# Sharing client distfiles over nfs



## bsus (Sep 7, 2011)

Hi,
I am using FreeBSD for server use and archlinux as client.

Now I want to centralize the distfiles under archlinux so I don't have to download everything extra - saves time and capacity of the mirrors.

To do this I have to make a directory /usr/temp/distfiles on the FreeBSD server and mount this over nfs into /var/cache/pacman/pkg/. My problem is now that the client has to mount this as root and has to access the directory as root.

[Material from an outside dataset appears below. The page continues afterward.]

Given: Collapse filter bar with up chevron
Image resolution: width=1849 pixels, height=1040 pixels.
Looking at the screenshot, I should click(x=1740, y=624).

So what do I have to write in /etc/exports?

```
cat /etc/exports
#The following examples export /usr to 3 machines named after ducks,
#/usr/src and /usr/obj read-only to machines named after trouble makers,
#/home and all directories under it to machines named after dead rock stars
#and, /a to a network of privileged machines allowed to write on it as root.
/usr/home	 -alldirs	192.168.178.20 192.168.178.22 192.168.178.30 192.168.178.31 192.168.178.4 192.168.178.11 192.168.178.12 192.168.178.29
/usr/temp/distfiles -alldirs 192.168.178.20...
```

How is the map root option called under FreeBSD?

Regards


----------



## wblock@ (Sep 7, 2011)

exports(5) shows the -maproot options.


----------